In tutto il mondo, le persone si sono unite nell’affrontare il cambiamento climatico. Ma la repressione più violenta si è verificata in America Latina: nel rapporto relativo 2022, Global Witness ha dichiarato che tre quarti delle uccisioni di attivisti per l’ambiente e la terra avvenute nel 2021 si sono verificati in questa regione.
Il Consiglio per i diritti umani delle Nazioni Unite, lo stesso che ha istituito un Relatore speciale sulla situazione dei diritti umani in Russia e che ha introdotto un meccanismo d’indagine per l’Iran, lo scorso anno ha votato per non proseguire le indagini e per non cercare ulteriori prove di possibili crimini contro l’umanità nello Xinjiang, in Cina. Ha anche sospeso una risoluzione sulle Filippine. Allo stesso modo, gli alleati di Israele hanno respinto con fermezza le conclusioni di un coro crescente di organizzazioni per i diritti umani, tra cui Amnesty International, secondo cui Israele avrebbe istituito un sistema di apartheid, nonostante questa analisi sia stata avallata dagli esperti delle Nazioni Unite.
L’anno appena trascorso ha visto un peggioramento anche nell’ambito del diritto all’aborto. Negli Usa a giugno, diversi stati americani hanno approvato leggi per vietare o ridurre l’accesso all’aborto, mentre altri hanno votato a larga maggioranza per tutelarlo. In cinque paesi del continente americano l’aborto è un reato (una sentenza della Corte costituzionale in Colombia ha depenalizzato l’aborto fino alla 24ᵃ settimana di gravidanza e una nuova legge in Ecuador ha depenalizzato l’aborto nei casi di stupro). Tendenze simili sono state osservate in Europa. In Polonia, Slovacchia e Ungheria sono state presentate nuove misure per limitare l’accesso all’aborto, mentre diversi altri paesi, come la Germania e i Paesi Bassi, hanno eliminato determinate restrizioni nell’accesso all’aborto. Intanto, le attiviste per i diritti umani affrontavano azioni penali in paesi come Andorra e Polonia, per avere difeso il diritto all’aborto.

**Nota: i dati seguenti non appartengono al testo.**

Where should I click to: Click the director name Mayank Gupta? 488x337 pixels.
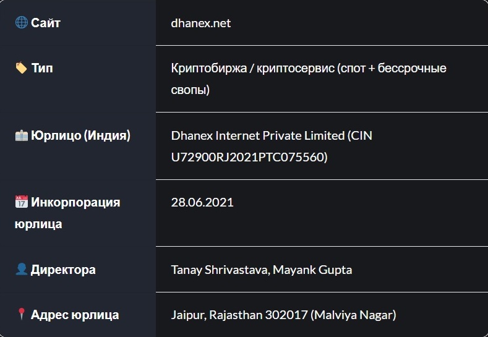pos(312,270)
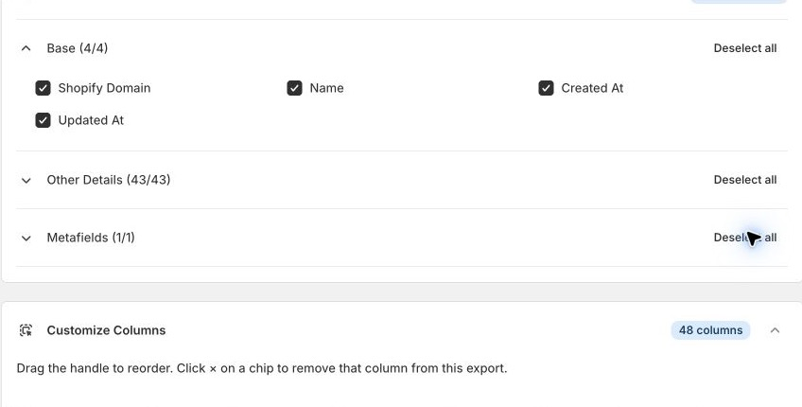Click the Base (4/4) group title

78,48
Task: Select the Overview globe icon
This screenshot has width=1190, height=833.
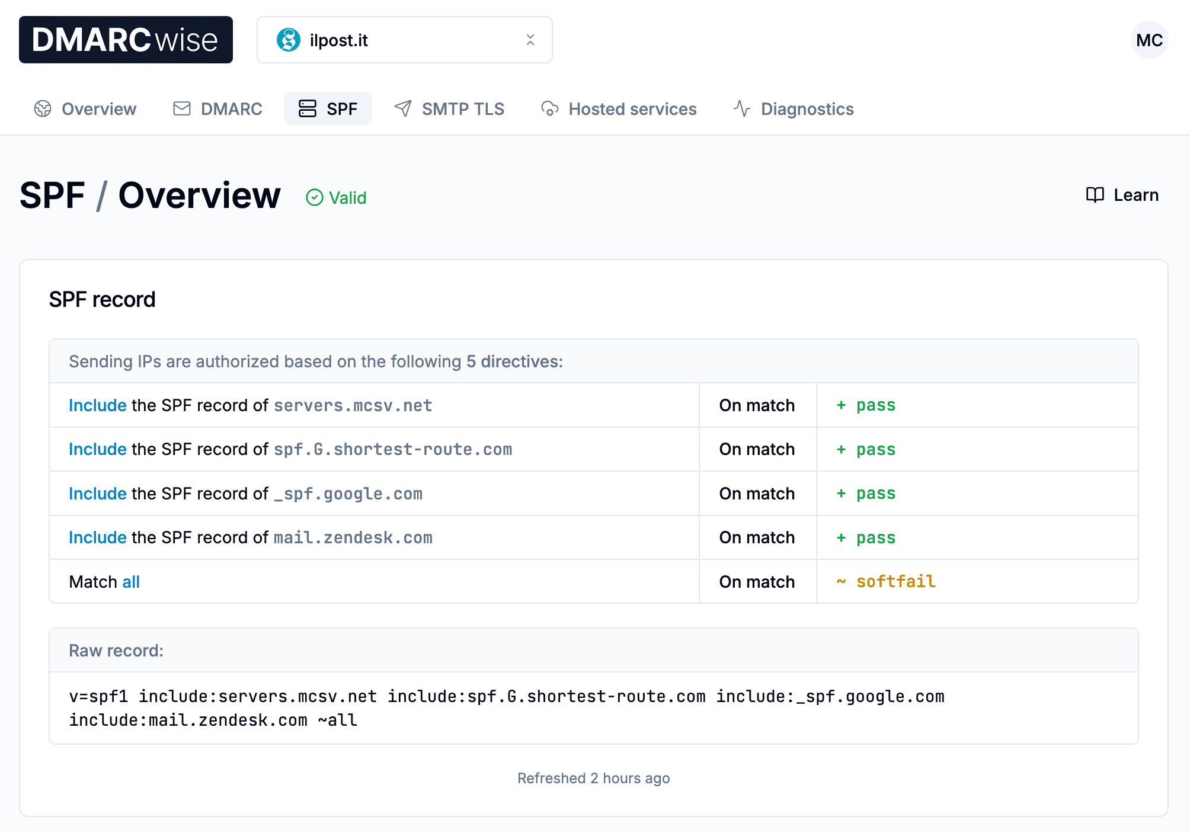Action: 42,108
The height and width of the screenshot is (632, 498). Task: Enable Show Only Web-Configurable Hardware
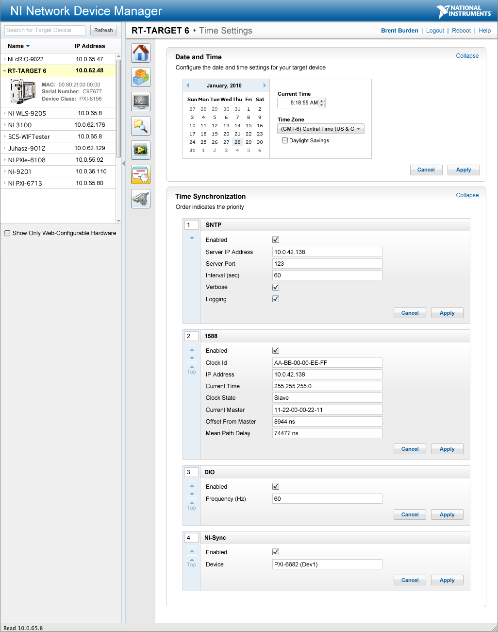click(x=7, y=233)
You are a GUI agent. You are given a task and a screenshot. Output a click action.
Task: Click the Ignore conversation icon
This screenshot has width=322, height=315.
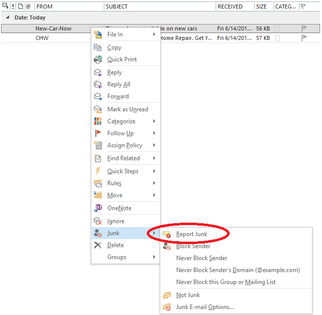click(98, 221)
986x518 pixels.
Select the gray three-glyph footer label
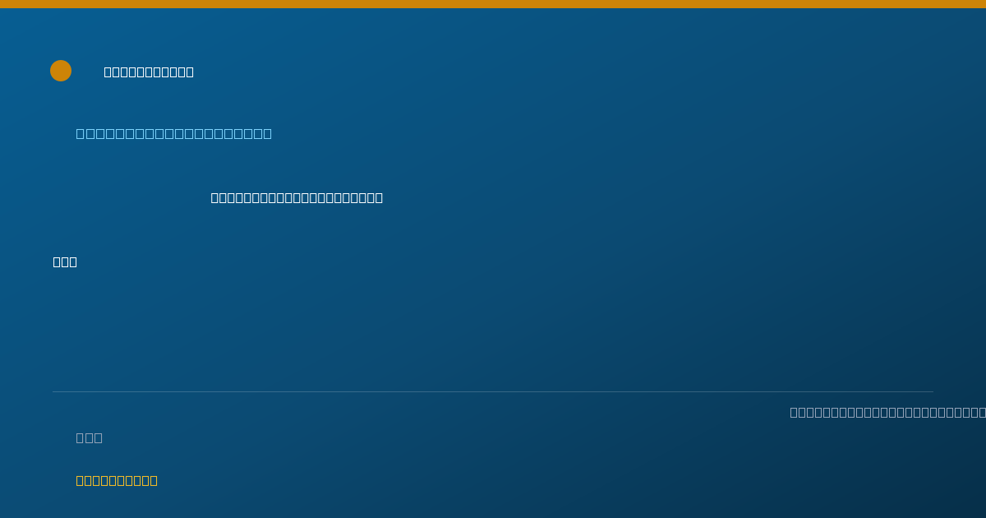(x=90, y=437)
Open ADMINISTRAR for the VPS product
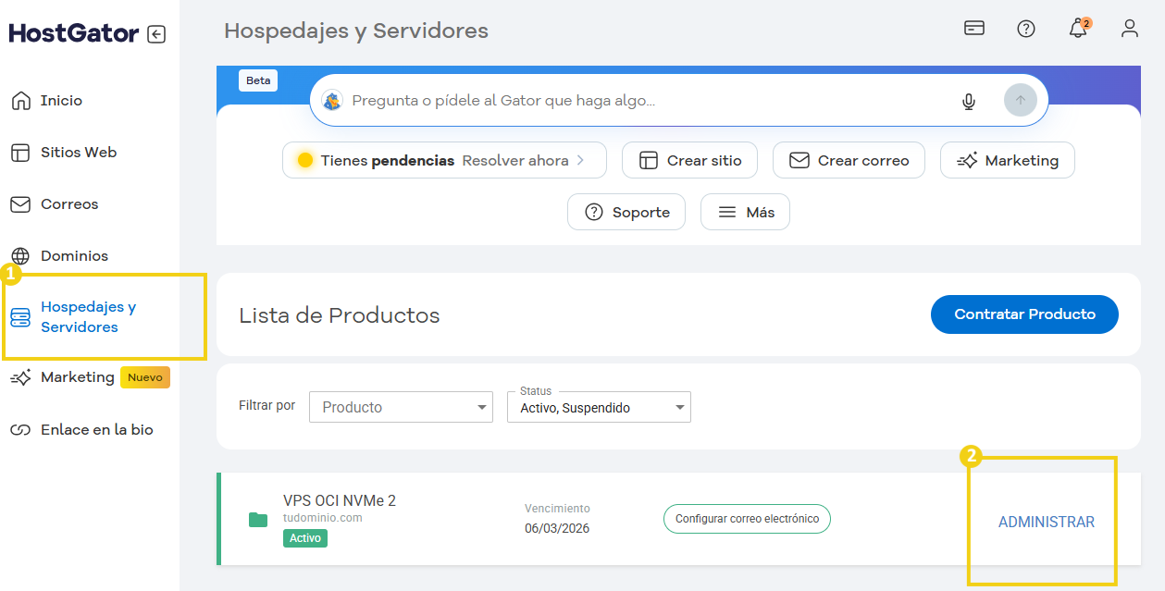The width and height of the screenshot is (1165, 591). tap(1046, 522)
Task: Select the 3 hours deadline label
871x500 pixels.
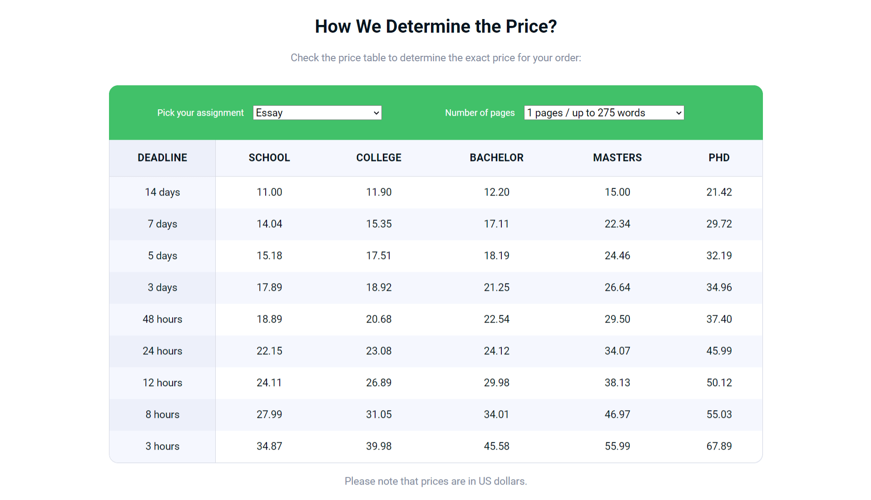Action: [162, 446]
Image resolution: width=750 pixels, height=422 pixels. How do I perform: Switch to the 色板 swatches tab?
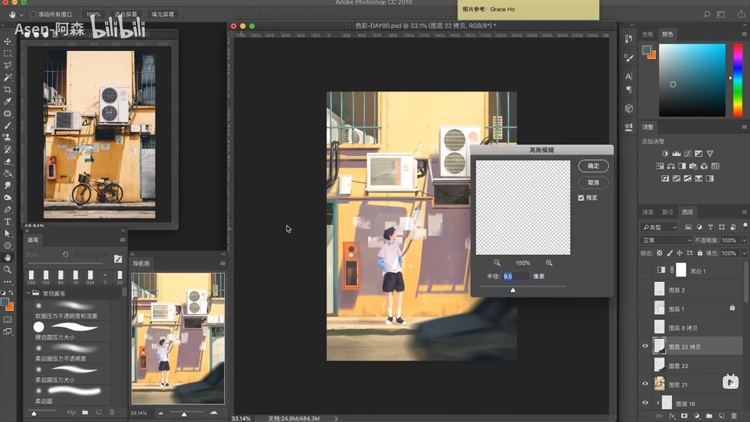[x=649, y=34]
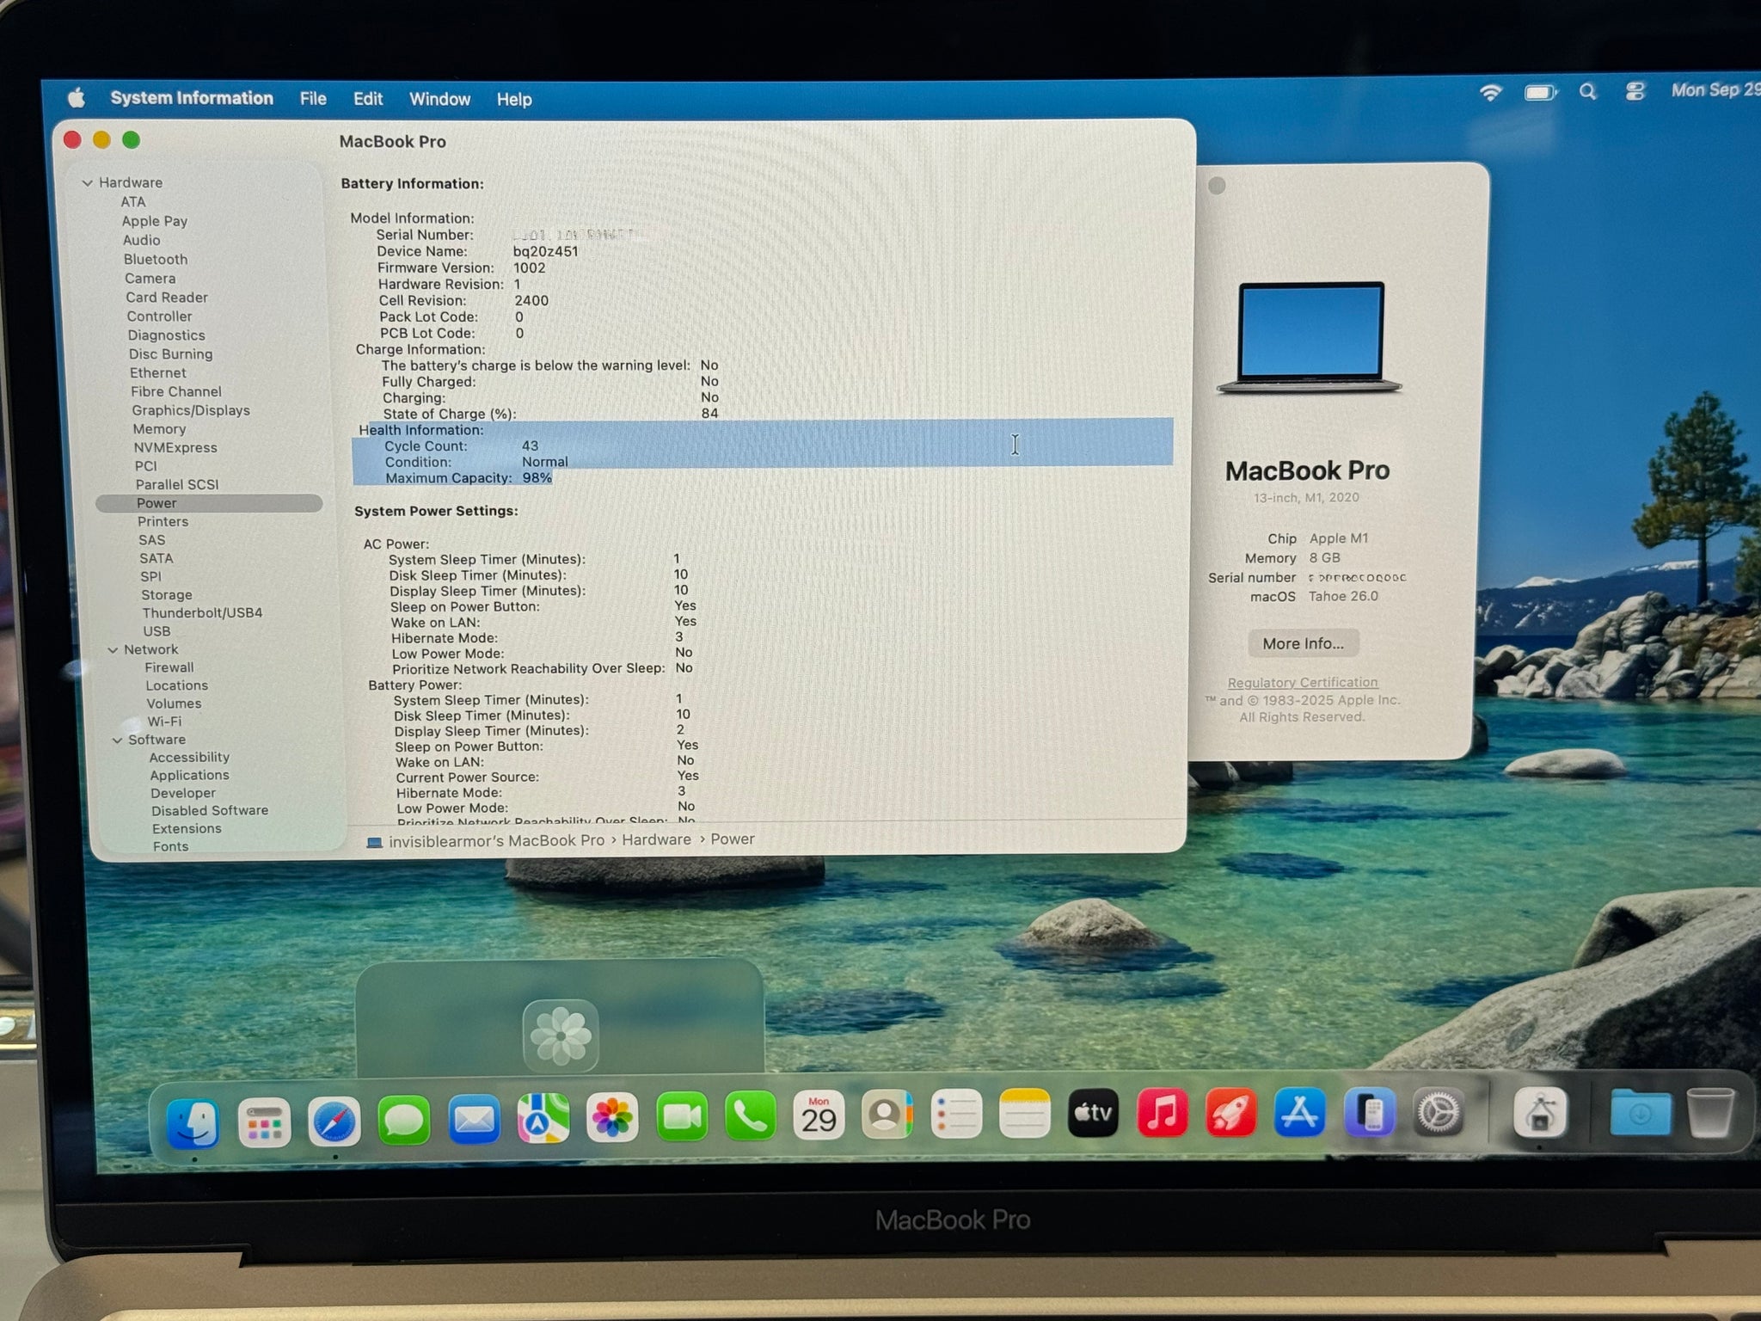Open the Music app icon
1761x1321 pixels.
pos(1162,1114)
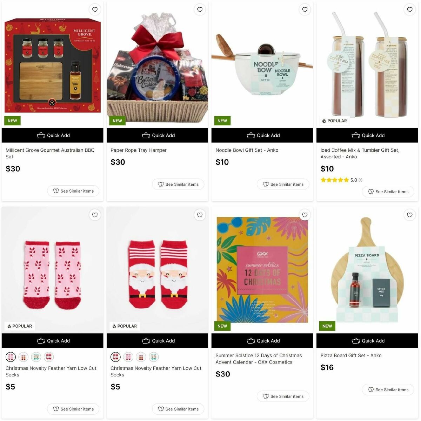This screenshot has height=421, width=421.
Task: Wishlist the Iced Coffee Mix Tumbler set
Action: (x=409, y=9)

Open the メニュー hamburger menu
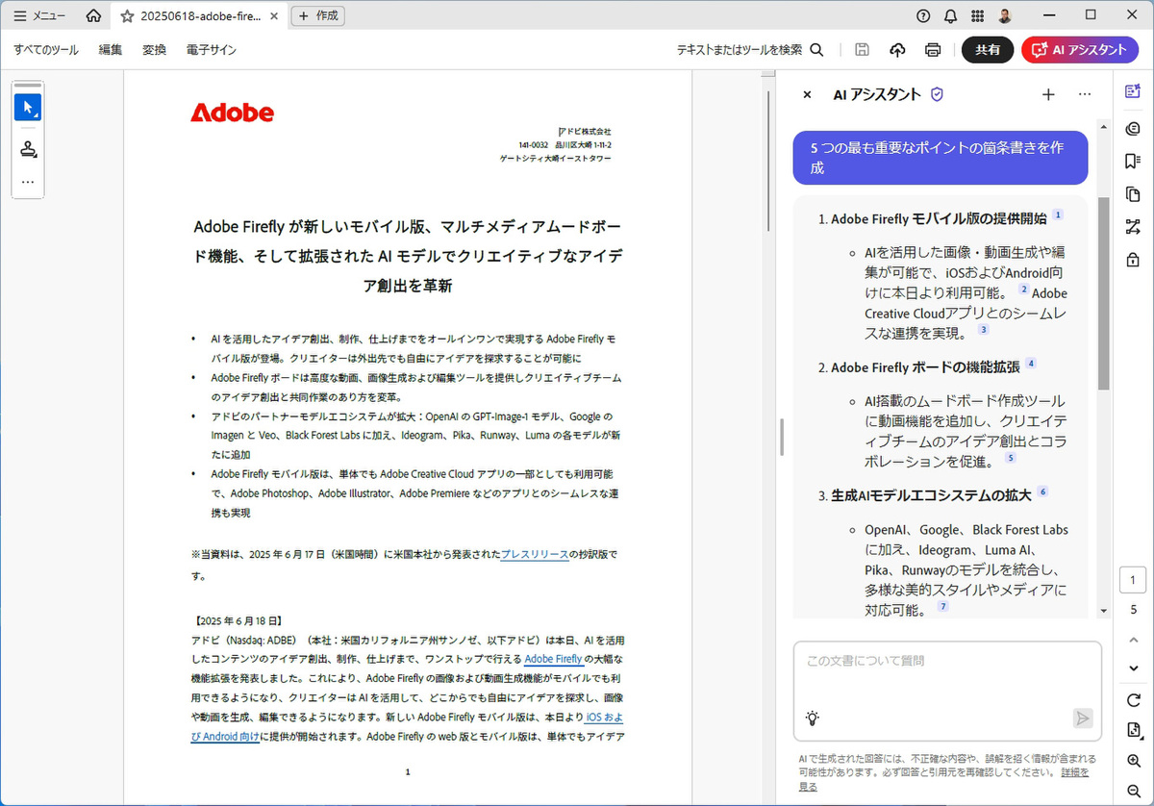tap(39, 16)
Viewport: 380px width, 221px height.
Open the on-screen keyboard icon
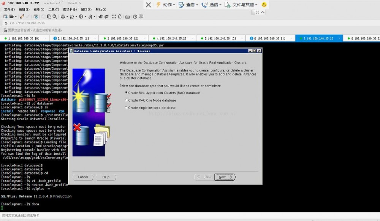[x=128, y=17]
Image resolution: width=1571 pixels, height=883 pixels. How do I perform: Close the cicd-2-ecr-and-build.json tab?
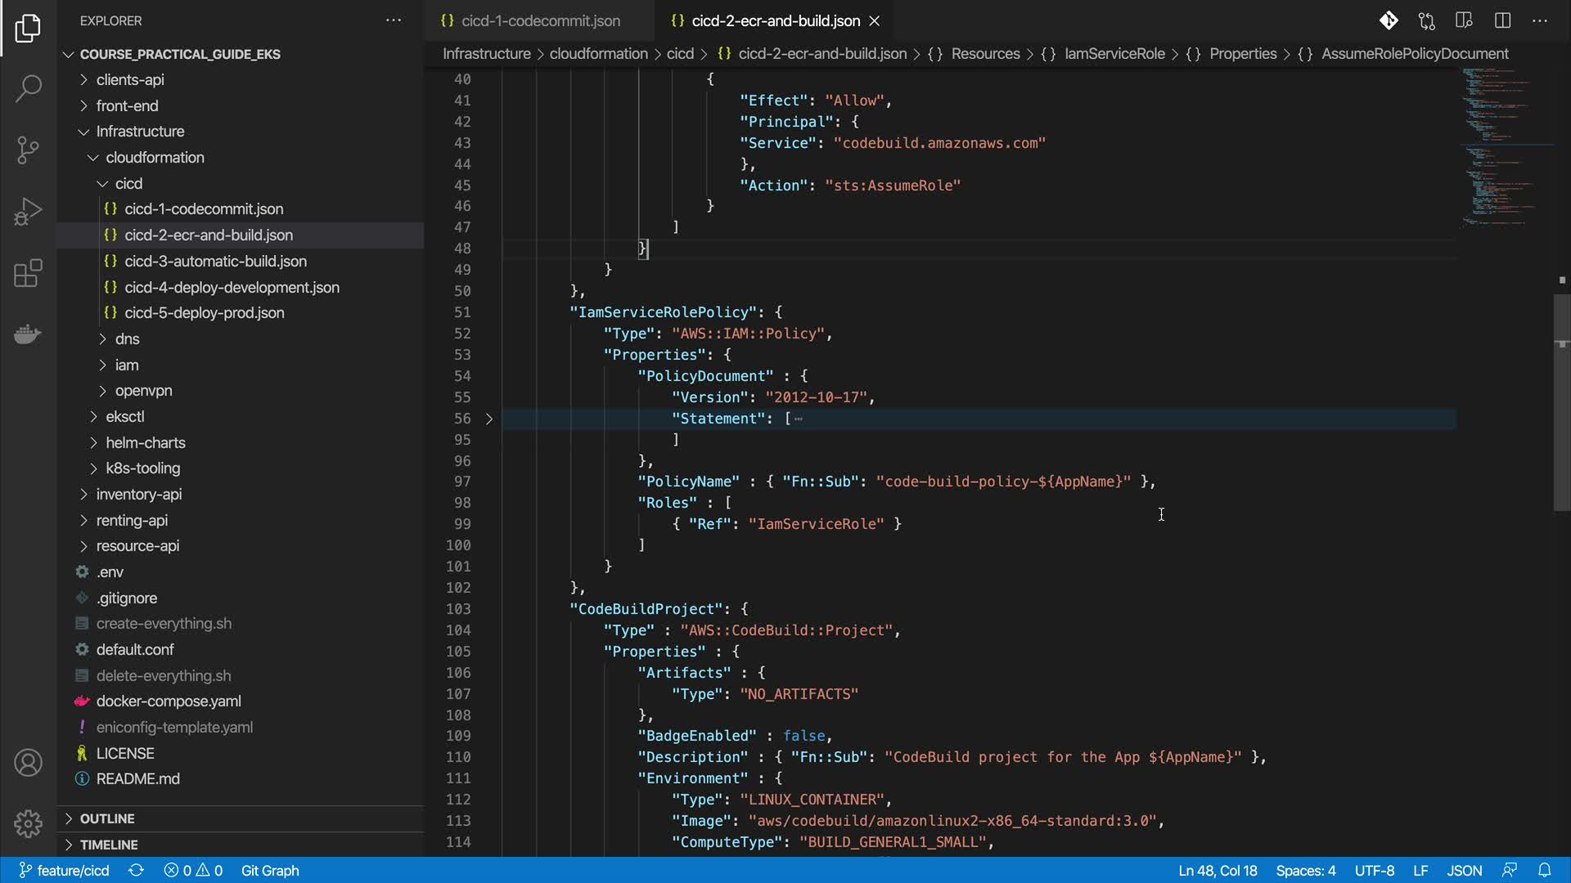875,21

In tutto il mondo, il diritto all’alloggio è stato compromesso dagli sgomberi forzati, che hanno spesso colpito coloro che già subivano elevati livelli di discriminazione. In Africa, nelle Americhe e in Asia, i governi hanno dato il via libera a progetti estrattivi, agroindustriali o infrastrutturali senza il consenso libero, anticipato e informato delle popolazioni native interessate. In alcuni casi ricorrendo allo sgombero forzato. In Tanzania, le autorità hanno sgomberato con la forza i membri della comunità nativa Masai dalla loro terra natale per favorire la realizzazione di attrazioni turistiche.
Tra le cause di queste debolezze il fatto che il sistema internazionale dei diritti umani, uno dei tre “pilastri” delle Nazioni Unite, è ormai cronicamente sotto finanziato. Ma non basta: alcuni stati cercano di utilizzare i propri contributi come un’arma per impedire l’operatività di meccanismi necessari.
Nel 2023 si celebrerà il 75° anniversario della Dichiarazione universale dei diritti umani, il 30° anniversario della Dichiarazione e del Programma d’azione di Vienna e il 25° anniversario della Dichiarazione delle Nazioni Unite sui difensori dei diritti umani. I numeri del rapporto di Amnesty International hanno confermato una volta di più l’incapacità o l’impossibilità o, in alcuni casi, la mancanza di volontà di far fronte a violazioni sistematiche dei diritti umani.